Domain: $-\frac{\pi}{2} \leq \theta \leq \frac{\pi}{2}$

Range: $-1 \leq \sin \theta \leq 1$

\[ \cos \theta \nonumber \]

Domain: $0 \leq \theta \leq \pi$

Range: $-1 \leq \cos \theta \leq 1$

\[ \tan \theta \nonumber \]

Domain: $-\frac{\pi}{2} \lt \theta \lt \frac{\pi}{2}$

Range: all real numbers

\[ \arcsin x \nonumber \]

Domain: $-1 \leq x \leq 1$

Range: $-\frac{\pi}{2} \leq \arcsin x \leq \frac{\pi}{2}$

\[ \arccos x \nonumber \]

Domain: $-1 \leq x \leq 1$

Range: $0 \leq \arccos x \leq \pi$

\[ \arctan x \nonumber \]

Domain: all real numbers

Range: $-\frac{\pi}{2} \lt \arctan x \lt \frac{\pi}{2}$

Since these functions are inverses of each other we have

\begin{align*} \arcsin(\sin \theta) &= \theta & -\frac{\pi}{2} \leq \theta \leq \frac{\pi}{2}\\ \arccos(\cos \theta) &= \theta & 0 \leq \theta \leq \pi\\ \arctan(\tan \theta) &= \theta & -\frac{\pi}{2} \leq \theta \leq \frac{\pi}{2} \end{align*}

and also

\begin{align*} \sin(\arcsin x) &= x & -1 \leq x \leq 1\\ \cos(\arccos x) &= x & -1 \leq x \leq 1\\ \tan(\arctan x) &= x & \text{any real $x$} \end{align*}

We can read other combinations of trig functions and their inverses, like, for example, $\cos(\arcsin x)\text{,}$ off of triangles like

We have chosen the hypotenuse and opposite sides of the triangle to be of length 1 and $x\text{,}$ respectively, so that $\sin(\theta)=x\text{.}$ That is, $\theta = \arcsin x\text{.}$ We can then read off of the triangle that

\begin{align*} \cos(\arcsin x) &= \cos(\theta) = \sqrt{1-x^2} \end{align*}

We can reach the same conclusion using trig identities, as follows.
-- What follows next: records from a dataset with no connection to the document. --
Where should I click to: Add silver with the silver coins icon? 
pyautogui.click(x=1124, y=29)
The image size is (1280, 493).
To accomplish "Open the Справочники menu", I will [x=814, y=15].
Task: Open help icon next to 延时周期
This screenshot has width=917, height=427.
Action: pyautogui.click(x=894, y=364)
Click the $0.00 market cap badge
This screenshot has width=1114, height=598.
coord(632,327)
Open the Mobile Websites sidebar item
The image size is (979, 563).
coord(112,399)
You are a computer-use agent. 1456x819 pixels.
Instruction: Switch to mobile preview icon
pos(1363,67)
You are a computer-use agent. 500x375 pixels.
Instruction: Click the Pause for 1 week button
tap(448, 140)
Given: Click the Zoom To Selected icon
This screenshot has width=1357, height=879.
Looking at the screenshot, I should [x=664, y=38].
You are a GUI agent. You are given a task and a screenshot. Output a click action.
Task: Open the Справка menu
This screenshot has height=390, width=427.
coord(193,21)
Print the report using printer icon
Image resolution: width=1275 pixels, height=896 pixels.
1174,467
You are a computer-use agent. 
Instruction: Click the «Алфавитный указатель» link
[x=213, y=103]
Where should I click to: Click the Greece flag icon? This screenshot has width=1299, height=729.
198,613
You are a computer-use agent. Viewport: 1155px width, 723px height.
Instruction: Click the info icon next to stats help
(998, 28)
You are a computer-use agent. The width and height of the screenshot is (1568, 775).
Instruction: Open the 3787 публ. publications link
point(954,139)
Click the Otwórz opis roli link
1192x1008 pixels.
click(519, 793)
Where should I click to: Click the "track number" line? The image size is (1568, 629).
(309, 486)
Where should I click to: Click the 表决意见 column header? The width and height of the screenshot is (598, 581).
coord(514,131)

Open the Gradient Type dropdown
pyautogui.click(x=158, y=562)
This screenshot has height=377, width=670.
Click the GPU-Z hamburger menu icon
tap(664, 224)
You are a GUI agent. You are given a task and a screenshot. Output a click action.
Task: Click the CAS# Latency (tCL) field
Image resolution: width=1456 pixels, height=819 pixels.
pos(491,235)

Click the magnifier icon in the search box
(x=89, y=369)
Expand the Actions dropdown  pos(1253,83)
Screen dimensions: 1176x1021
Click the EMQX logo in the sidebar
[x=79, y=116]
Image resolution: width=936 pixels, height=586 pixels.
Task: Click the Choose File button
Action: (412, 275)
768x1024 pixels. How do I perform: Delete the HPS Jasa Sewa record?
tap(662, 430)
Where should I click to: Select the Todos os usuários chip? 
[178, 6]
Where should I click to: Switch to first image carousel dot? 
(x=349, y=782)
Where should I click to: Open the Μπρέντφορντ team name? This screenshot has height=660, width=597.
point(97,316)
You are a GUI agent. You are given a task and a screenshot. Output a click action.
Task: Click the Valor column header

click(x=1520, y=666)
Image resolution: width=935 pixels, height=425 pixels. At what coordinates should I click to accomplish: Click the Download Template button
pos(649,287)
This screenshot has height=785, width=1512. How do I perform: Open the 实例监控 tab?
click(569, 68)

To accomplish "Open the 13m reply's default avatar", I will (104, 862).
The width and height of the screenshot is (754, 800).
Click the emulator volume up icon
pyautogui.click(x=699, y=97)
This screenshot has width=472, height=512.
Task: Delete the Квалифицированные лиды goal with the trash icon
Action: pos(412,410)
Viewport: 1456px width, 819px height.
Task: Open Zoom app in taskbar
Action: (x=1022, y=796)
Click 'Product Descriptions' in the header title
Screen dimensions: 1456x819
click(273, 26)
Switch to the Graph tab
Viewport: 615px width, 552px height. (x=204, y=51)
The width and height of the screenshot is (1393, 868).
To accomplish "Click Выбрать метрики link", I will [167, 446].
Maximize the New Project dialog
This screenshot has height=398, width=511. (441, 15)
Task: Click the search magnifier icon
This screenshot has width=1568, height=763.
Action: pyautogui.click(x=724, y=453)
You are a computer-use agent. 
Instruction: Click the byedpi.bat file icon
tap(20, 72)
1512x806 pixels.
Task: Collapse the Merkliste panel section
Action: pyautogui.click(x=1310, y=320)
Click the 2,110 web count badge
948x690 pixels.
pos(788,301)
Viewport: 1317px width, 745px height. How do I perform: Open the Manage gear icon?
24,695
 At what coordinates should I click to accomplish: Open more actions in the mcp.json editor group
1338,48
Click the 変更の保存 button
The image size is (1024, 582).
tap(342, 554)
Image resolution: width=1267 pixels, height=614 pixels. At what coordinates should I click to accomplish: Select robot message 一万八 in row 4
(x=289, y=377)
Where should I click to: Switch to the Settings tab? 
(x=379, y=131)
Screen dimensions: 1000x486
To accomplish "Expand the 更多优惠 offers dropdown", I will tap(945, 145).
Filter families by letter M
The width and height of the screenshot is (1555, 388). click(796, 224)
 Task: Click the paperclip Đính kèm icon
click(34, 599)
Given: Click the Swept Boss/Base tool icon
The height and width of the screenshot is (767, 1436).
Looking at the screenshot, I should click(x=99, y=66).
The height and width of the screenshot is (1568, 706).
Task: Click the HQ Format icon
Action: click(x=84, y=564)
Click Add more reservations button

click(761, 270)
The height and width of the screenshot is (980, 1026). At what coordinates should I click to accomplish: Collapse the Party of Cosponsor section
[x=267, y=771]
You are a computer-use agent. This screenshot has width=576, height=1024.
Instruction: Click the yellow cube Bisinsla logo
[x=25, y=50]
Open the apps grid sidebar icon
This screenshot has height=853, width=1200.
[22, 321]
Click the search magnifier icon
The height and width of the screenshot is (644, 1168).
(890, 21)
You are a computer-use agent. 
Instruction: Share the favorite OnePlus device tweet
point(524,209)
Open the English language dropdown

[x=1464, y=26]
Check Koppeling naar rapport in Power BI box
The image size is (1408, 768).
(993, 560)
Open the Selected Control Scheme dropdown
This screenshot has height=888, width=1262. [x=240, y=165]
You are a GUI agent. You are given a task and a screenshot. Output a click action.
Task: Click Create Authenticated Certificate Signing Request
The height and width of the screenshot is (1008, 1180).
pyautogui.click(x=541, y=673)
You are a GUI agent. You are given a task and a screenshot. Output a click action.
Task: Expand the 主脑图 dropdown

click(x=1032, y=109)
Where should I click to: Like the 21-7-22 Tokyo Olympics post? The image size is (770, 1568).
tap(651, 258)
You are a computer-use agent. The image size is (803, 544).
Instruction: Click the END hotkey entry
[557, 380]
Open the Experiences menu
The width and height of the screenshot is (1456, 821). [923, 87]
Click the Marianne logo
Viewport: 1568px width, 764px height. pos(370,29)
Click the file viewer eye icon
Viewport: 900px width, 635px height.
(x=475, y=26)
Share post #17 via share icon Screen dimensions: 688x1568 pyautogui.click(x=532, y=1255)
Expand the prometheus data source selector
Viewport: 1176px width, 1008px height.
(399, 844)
Write $\arcsin x=\theta\text{.}$ We know that $\sin(\theta)=x$ and we wish to compute $\cos(\theta)\text{.}$ So we just need to express $\cos(\theta)$ in terms of $\sin(\theta)\text{.}$
To do this we make use of one of the Pythagorean identities
\begin{align*} \sin^2\theta + \cos^2\theta &=1\\ \cos\theta &= \pm \sqrt{1-\sin^2\theta} \end{align*}
Thus
\begin{gather*} \cos(\arcsin x) = \cos\theta = \pm\sqrt{1-\sin^2\theta} \end{gather*}
To determine which branch we should use we need to consider the domain and range of $\arcsin x\text{:}$
\begin{align*} \text{Domain: } -1 \leq x \leq 1 && \text{Range: } -\frac{\pi}{2} \leq \arcsin x \leq \frac{\pi}{2} \end{align*}
Thus we are applying cosine to an angle that always lies between $-\frac{\pi}{2}$ and $\frac{\pi}{2}\text{.}$ Cosine is non-negative on this range. Hence we should take the positive branch and
\begin{align*} \cos(\arcsin x) &= \sqrt{1-\sin^2\theta}= \sqrt{1-\sin^2(\arcsin x)}\\ &= \sqrt{1-x^2} \end{align*}

In a very similar way we can simplify $\tan(\arccos x)\text{.}$

Write $\arccos x=\theta\text{,}$ and then
\begin{align*} \tan( \arccos x) &= \tan \theta = \frac{\sin\theta}{\cos \theta} \end{align*}
Now the denominator is easy since $\cos \theta = \cos \arccos x = x\text{.}$
The numerator is almost the same as the previous computation.
\begin{align*} \sin\theta &= \pm \sqrt{1-\cos^2\theta}\\ &= \pm \sqrt{1-x^2} \end{align*}
To determine which branch we again consider domains and and ranges:
\begin{align*} \text{Domain: } -1 \leq x \leq 1 && \text{Range: } 0 \leq \arccos x \leq \pi \end{align*}
Thus we are applying sine to an angle that always lies between $0$ and $\pi\text{.}$ Sine is non-negative on this range and so we take the positive branch.
Putting everything back together gives
\begin{align*} \tan(\arccos x) &= \frac{\sqrt{1-x^2}}{x} \end{align*}

Completing the 9 possibilities gives:

\begin{align*} \sin( \arcsin x ) &= x & \sin( \arccos x ) &= \sqrt{1-x^2} & \sin( \arctan x ) &= \frac{x}{\sqrt{1+x^2}}\\ \cos( \arcsin x ) &= \sqrt{1-x^2} & \cos( \arccos x ) &= x & \cos( \arctan x ) &= \frac{1}{\sqrt{1+x^2}}\\ \tan( \arcsin x ) &= \frac{x}{\sqrt{1-x^2}} & \tan( \arccos x ) &= \frac{\sqrt{1-x^2}}{x} & \tan( \arctan x ) &= x \end{align*}